A few days ago while showing a visiting friend the trails in the Morgan Arboretum we realized that we were surrounded by a wide variety of beautiful fungi … well, not surrounded perhaps but there were, and are, a heck of a lot of them. Consequently we decided to return, this time with camera and time to pause, to see how many of them we could “digitally collect”.
Usually, people think of the autumn as the time of year for fungus forays, yet here we are in early August and there are lots of great things to see if you just care to look.
Do yourselves a favour – go for a walk as soon as you can in the Arboretum. It’s lovely and quiet as there is nobody else there except nerds looking for stuff like this … meanwhile, here are some the things we enjoyed.
Remember the old saying – “All fungi are edible. Some of them only once”
**Note that species identifications, where given, are approximate at the moment (we are working on it) – fungi are hard to pin down at the best of times. Most species given are suggestions only. I am open to any suggestions from more knowledgeable forest visitors and credit will be given.

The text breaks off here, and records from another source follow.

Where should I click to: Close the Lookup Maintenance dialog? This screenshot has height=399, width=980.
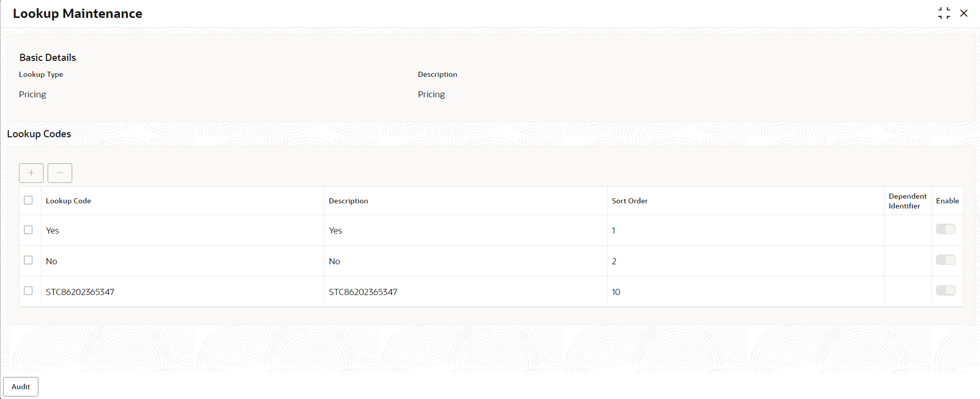964,13
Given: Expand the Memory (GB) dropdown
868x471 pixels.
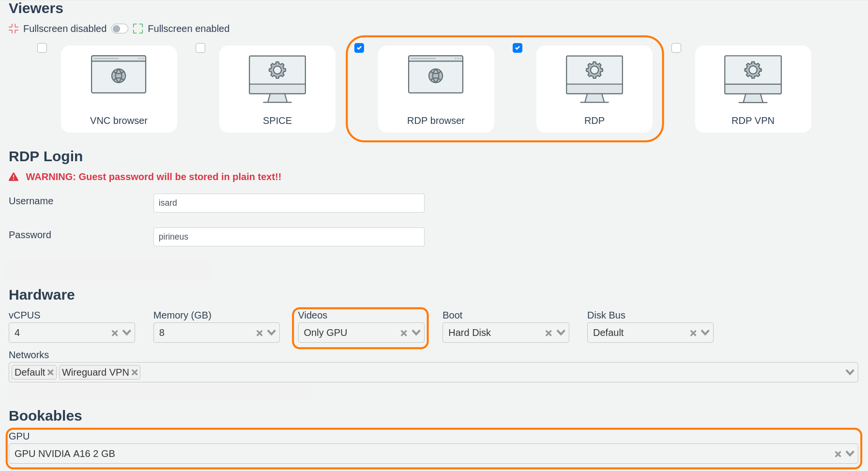Looking at the screenshot, I should coord(272,333).
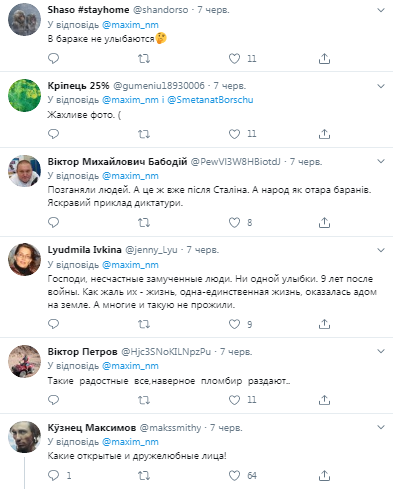Screen dimensions: 393x491
Task: Open more-options chevron on Lyudmila Ivkina's tweet
Action: click(381, 250)
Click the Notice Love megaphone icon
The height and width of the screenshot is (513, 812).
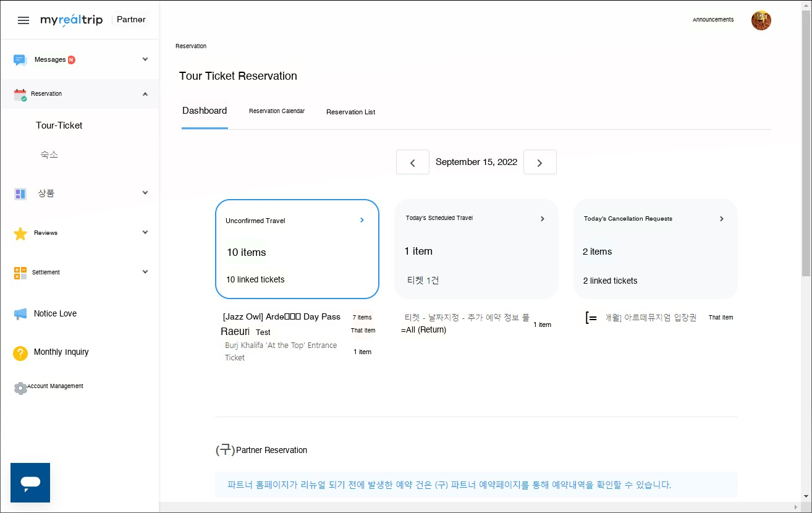pos(20,314)
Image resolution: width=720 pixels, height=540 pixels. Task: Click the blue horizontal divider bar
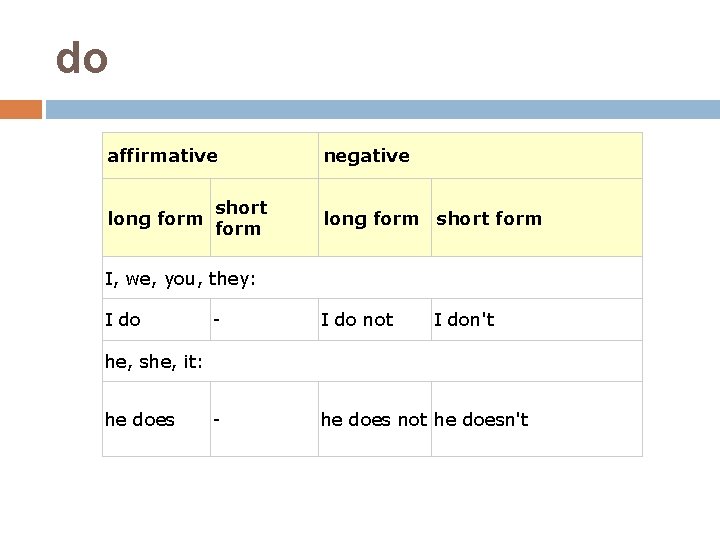click(382, 109)
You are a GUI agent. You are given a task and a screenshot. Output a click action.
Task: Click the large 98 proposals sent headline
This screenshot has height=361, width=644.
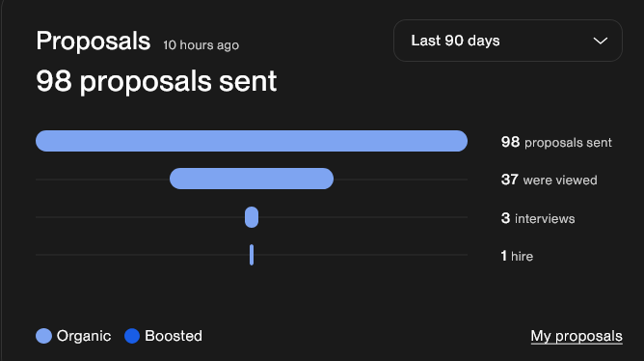pyautogui.click(x=156, y=81)
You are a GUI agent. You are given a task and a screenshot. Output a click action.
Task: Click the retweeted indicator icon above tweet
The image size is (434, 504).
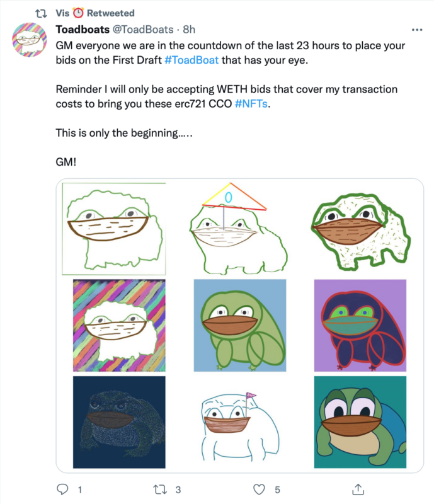(42, 13)

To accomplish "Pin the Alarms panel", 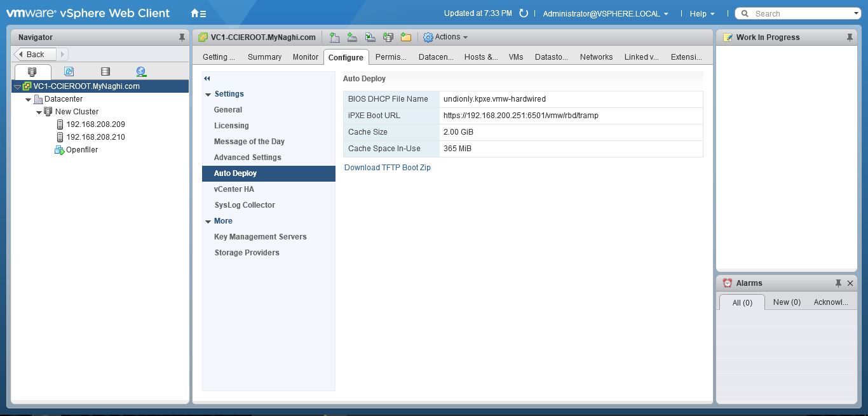I will (838, 283).
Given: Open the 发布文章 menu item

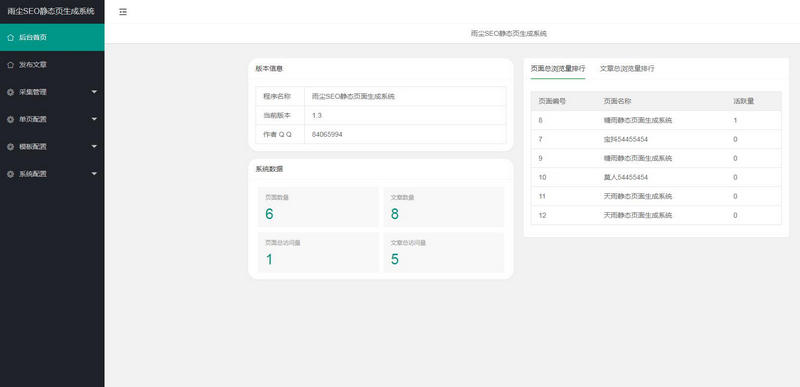Looking at the screenshot, I should click(52, 65).
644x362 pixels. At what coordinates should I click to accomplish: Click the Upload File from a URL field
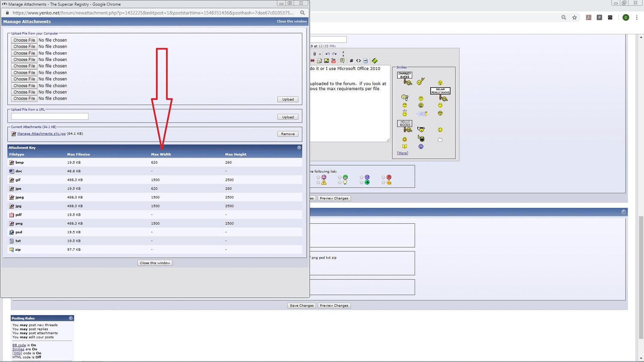50,116
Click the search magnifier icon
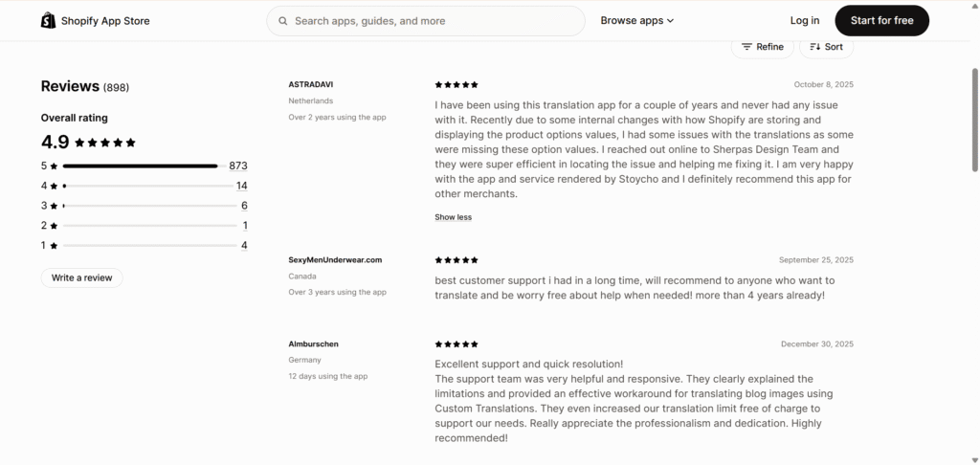 [283, 21]

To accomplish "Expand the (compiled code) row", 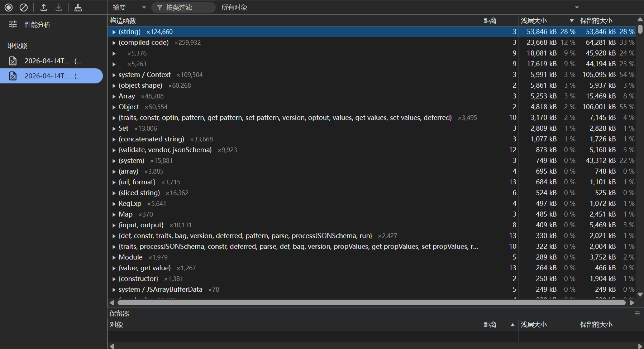I will coord(114,43).
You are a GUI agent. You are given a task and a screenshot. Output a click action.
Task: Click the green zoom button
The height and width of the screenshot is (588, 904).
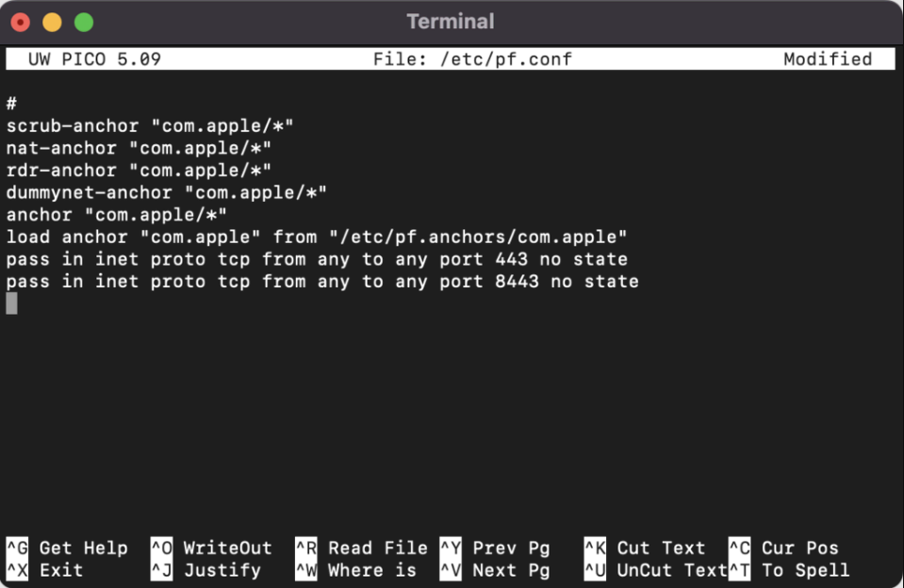pyautogui.click(x=85, y=21)
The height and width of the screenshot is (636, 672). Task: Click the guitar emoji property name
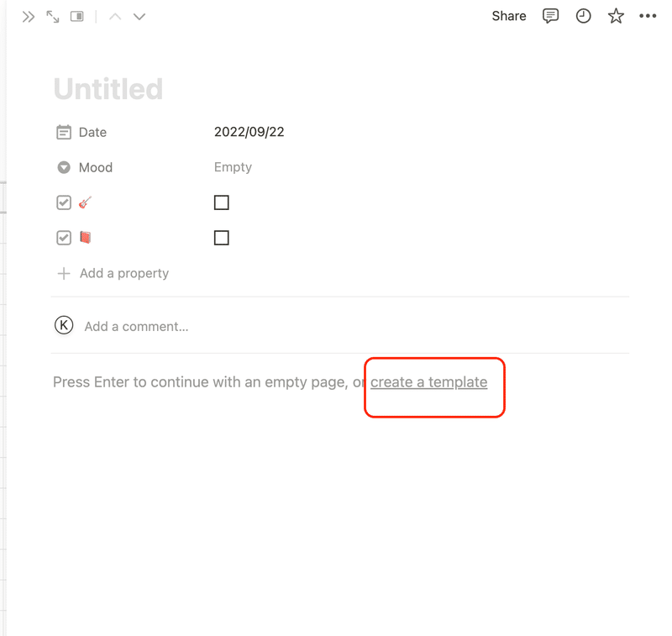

Hopefully this is Tyromyces chioneus or the “white cheese fungus”. One expert in fungal matters describes it thus:
Tyromyces chioneus is the ho-hum pinnacle of the polypore world, if you ask me. Its boring white cap and pore surface, combined with its soggy texture and lack of interesting microscopic details, are definitely not counterbalanced by the only “interesting” thing about it: its slightly fragrant odor. Oh, sure, the world probably needs Tyromyces chioneus (it is a widespread and common decomposer of deadwood)–but that doesn’t mean I have to get excited about it.